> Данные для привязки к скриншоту

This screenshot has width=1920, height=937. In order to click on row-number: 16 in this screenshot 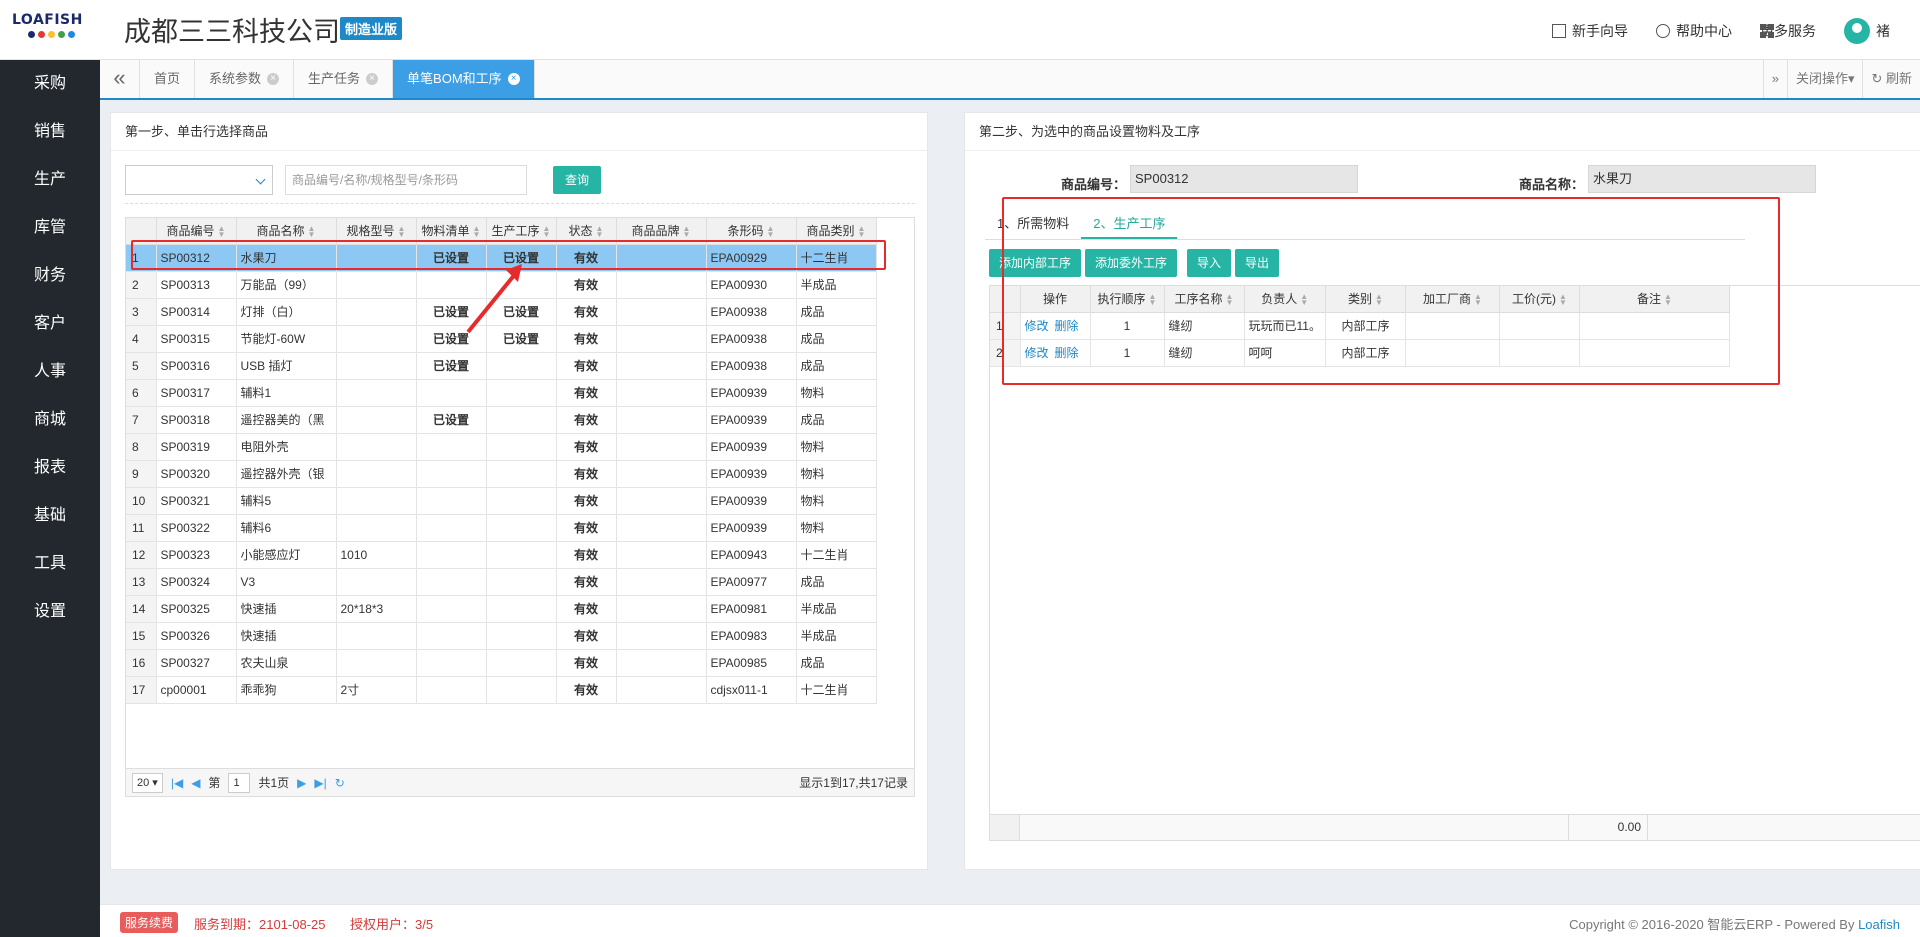, I will do `click(142, 663)`.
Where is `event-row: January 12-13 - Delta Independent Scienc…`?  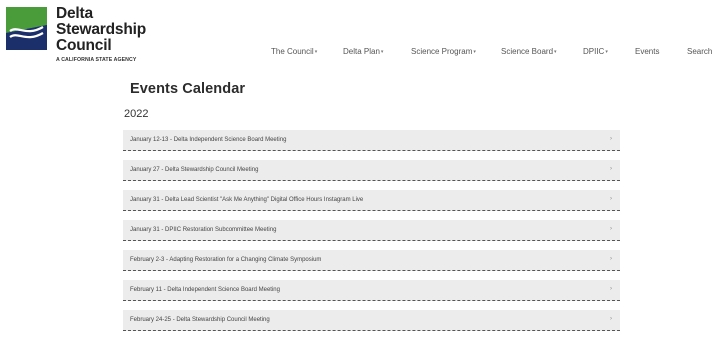
event-row: January 12-13 - Delta Independent Scienc… is located at coordinates (372, 140).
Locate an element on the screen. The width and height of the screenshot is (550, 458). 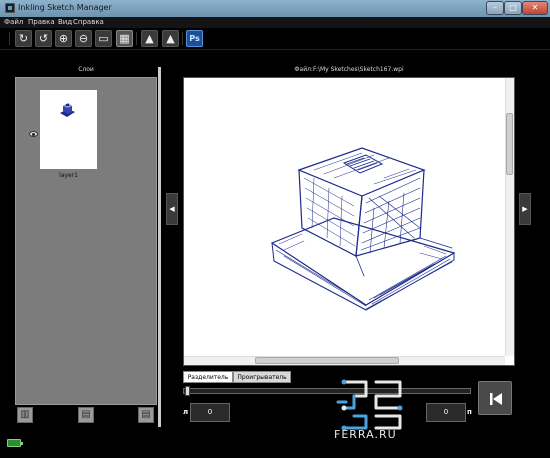
left-label: л is located at coordinates (186, 412).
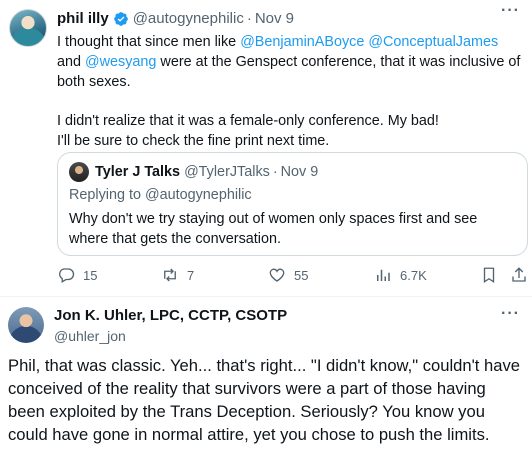  What do you see at coordinates (120, 62) in the screenshot?
I see `mention-link: @wesyang` at bounding box center [120, 62].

> ЧТО СДЕЛАТЬ
Перепишите без изменений строки листинга, начиная со строки, содержащей «Locate an element», и заканчивая последней строкой листинга включительно. Изображения в ответ не включайте.

> ОТВЕТ НА ЗАДАНИЕ
Locate an element on the screen. The width and height of the screenshot is (550, 458). 
left-label: л is located at coordinates (186, 412).
  What do you see at coordinates (120, 62) in the screenshot?
I see `mention-link: @wesyang` at bounding box center [120, 62].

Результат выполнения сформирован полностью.